#### [SOURCE MATERIAL]
------------------------------------------------------------------------

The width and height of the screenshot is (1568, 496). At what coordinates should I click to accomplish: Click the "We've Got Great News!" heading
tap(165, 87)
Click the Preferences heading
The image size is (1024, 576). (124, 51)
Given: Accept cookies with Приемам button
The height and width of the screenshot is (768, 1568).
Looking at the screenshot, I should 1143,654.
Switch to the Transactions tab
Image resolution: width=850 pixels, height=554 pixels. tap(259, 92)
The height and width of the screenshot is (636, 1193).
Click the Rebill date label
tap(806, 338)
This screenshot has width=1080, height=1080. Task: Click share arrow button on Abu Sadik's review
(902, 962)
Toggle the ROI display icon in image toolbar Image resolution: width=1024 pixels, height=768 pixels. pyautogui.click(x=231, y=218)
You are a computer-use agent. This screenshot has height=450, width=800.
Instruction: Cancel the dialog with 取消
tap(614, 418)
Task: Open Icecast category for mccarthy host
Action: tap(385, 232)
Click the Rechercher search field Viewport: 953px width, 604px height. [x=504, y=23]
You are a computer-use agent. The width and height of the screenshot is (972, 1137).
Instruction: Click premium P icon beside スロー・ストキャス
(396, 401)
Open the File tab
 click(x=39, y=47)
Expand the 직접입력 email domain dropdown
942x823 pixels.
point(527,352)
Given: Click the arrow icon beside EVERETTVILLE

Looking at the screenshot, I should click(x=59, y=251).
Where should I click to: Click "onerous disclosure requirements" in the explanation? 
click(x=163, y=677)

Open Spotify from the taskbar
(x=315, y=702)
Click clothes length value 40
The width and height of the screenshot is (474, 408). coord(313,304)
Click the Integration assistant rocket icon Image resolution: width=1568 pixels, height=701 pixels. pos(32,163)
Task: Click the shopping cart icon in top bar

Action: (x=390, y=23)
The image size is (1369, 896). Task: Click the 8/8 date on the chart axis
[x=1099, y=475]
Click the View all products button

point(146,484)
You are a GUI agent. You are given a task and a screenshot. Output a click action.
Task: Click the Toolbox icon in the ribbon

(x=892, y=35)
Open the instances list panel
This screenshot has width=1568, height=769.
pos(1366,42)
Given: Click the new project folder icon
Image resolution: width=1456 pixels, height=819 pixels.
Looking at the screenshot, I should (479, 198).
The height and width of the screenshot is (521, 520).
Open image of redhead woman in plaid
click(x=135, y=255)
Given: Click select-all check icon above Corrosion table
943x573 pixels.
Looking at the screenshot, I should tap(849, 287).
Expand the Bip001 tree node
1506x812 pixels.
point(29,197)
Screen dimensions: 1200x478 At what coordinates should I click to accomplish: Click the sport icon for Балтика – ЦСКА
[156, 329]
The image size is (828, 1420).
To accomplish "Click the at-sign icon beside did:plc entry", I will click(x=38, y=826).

------------------------------------------------------------------------

#### [WORK TO COMPLETE]
All lines with the string "agent" must be copied from the data.

#### [OUTPUT OF THE EXERCISE]
You are a computer-use agent. This screenshot has height=450, width=800.
You are a computer-use agent. The width and height of the screenshot is (972, 1137).
You are a GUI agent. You are given a task and a screenshot. Output a click action.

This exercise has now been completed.